***** GIVEN INFORMATION *****

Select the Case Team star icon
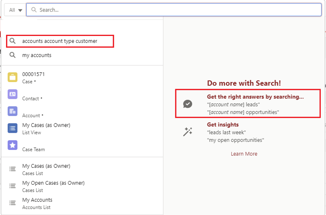This screenshot has height=215, width=326. 12,145
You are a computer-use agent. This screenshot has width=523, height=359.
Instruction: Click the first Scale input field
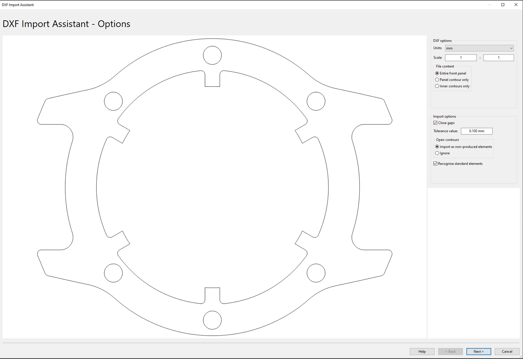[x=460, y=58]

*****

THE EXERCISE: Express the listing above as a two-column CSV with the headers instruction and location. Put each text and its answer on one row, each in a single quoted field with line breaks turned into spaces, and leave the pictures out.

REPLY TO THE EXERCISE:
instruction,location
"Select the Case Team star icon","This screenshot has height=215, width=326. 12,145"
"You are a computer-use agent. This screenshot has width=523, height=359. Instruction: Click the first Scale input field","[x=460, y=58]"